1,2,3-Triazoles of 8-Hydroxyquinoline and HBT: Synthesis and Studies (DNA Binding, Antimicrobial, Molecular Docking, ADME, and DFT)

[Image: see text] A new series of 1,2,3-triazole hybrids containing either 2- or 4-hydroxyphenyl benzothiazole (2- or 4-HBT) and naphthalen-1-ol or 8-hydroxyquinoline (8-HQ) was synthesized in high yields and fully characterized. In vitro DNA binding studies with herring fish sperm DNA (hs-DNA) showed that quinoline- and 2-HBT-linked 1,2,3-triazoles of shorter alkyl linkers such as 6a are better with a high binding affinity (3.90 × 10(5) L mol(–1)) with hs-DNA as compared to naphthol- and 4-HBT-linked 1,2,3-triazoles bound to longer alkyl linkers. Molecular docking of most active 1,2,3-triazoles 6a–f showed high binding energy of 6a (−8.7 kcal mol(–1)). Also, compound 6a displayed considerable antibacterial activity and superior antifungal activity with reference to ciprofloxacin and fluconazole, respectively.

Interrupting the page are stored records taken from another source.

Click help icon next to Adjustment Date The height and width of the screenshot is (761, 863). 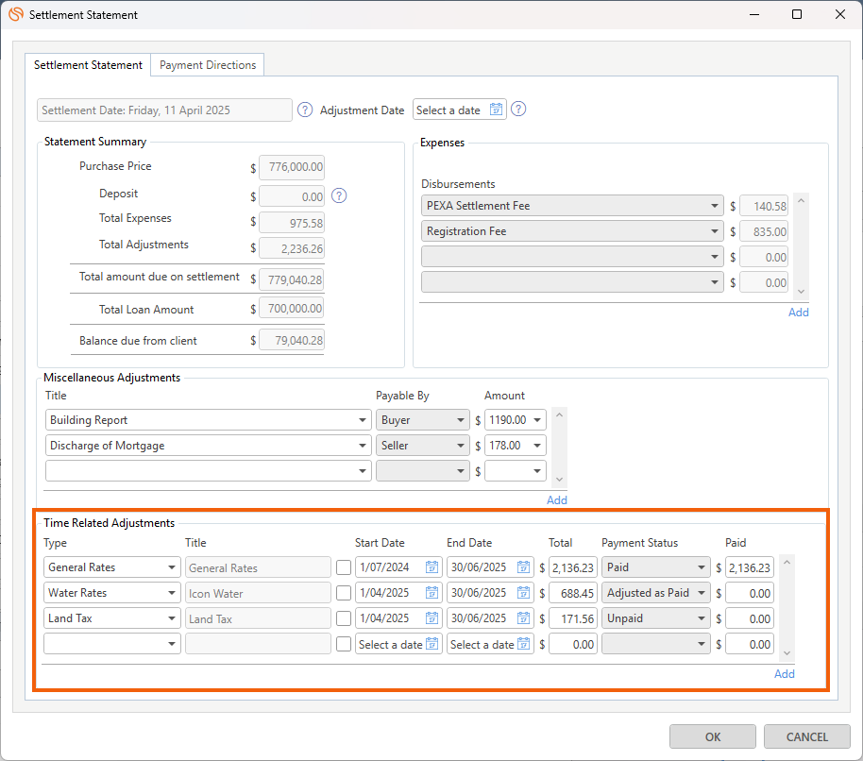(518, 110)
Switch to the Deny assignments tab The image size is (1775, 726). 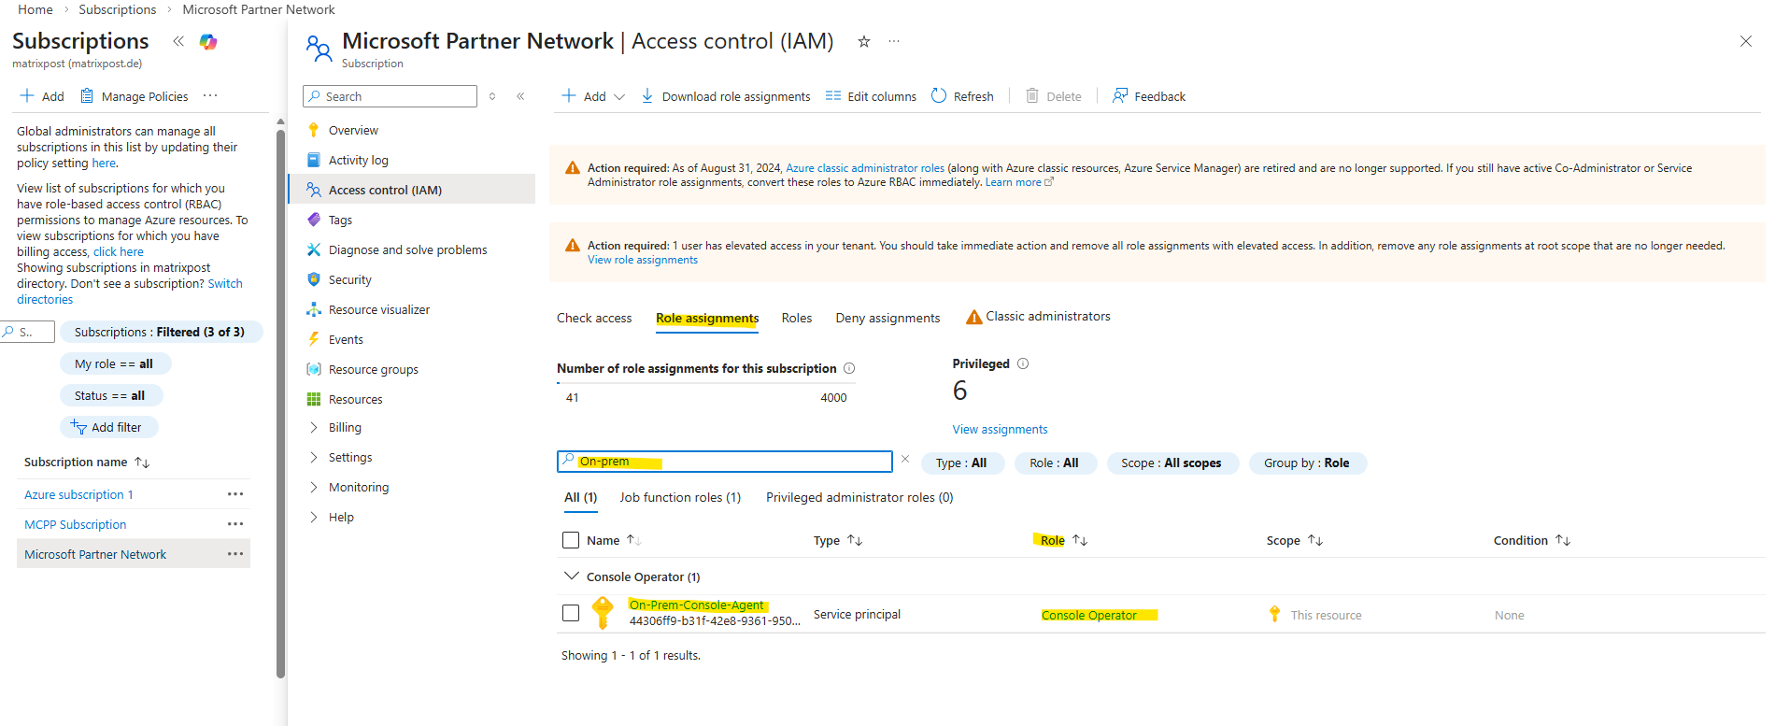(888, 318)
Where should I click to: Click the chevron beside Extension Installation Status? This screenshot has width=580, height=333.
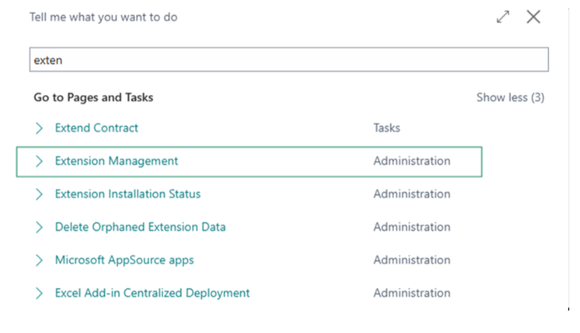coord(39,194)
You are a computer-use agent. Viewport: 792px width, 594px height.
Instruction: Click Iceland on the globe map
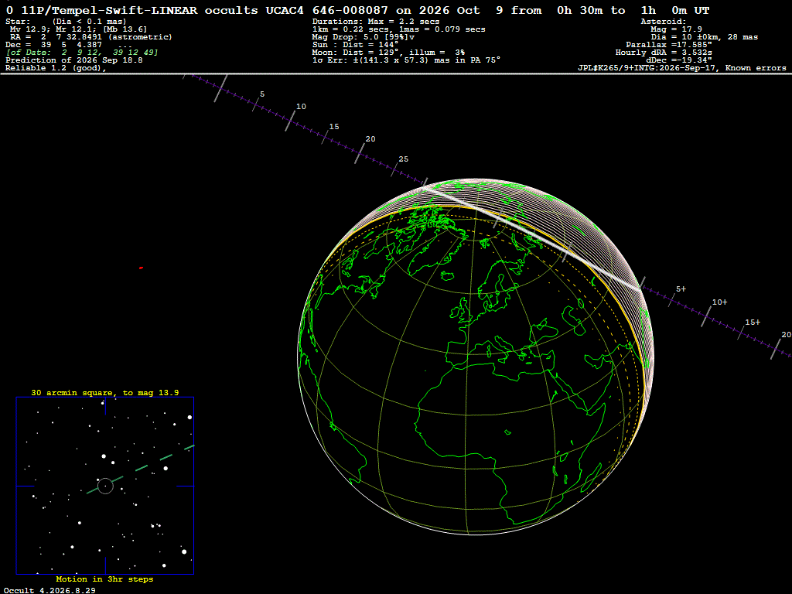coord(448,276)
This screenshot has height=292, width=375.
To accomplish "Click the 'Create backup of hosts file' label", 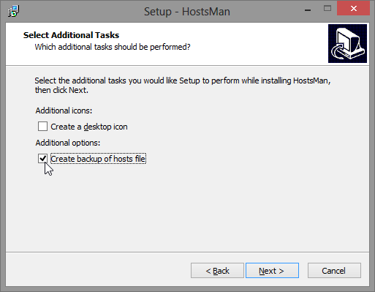I will coord(98,159).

The docking results of the fungal enzyme lanosterol 14-α-demethylase showed high binding energy for 6a (−9.7 kcal mol(–1)) involving dominating H-bonds, electrostatic interaction, and hydrophobic interaction. The absorption, distribution, metabolism, and excretion (ADME) parameter, Molinspiration bioactivity score, and the PreADMET properties revealed that most of the synthesized 1,2,3-triazole molecules possess desirable physicochemical properties for drug-likeness and may be considered as orally active potential drugs. The electrophilicity index and chemical hardness properties were also studied by density functional theory (DFT) using the B3LYP/6-311G(d,p) level/basis set.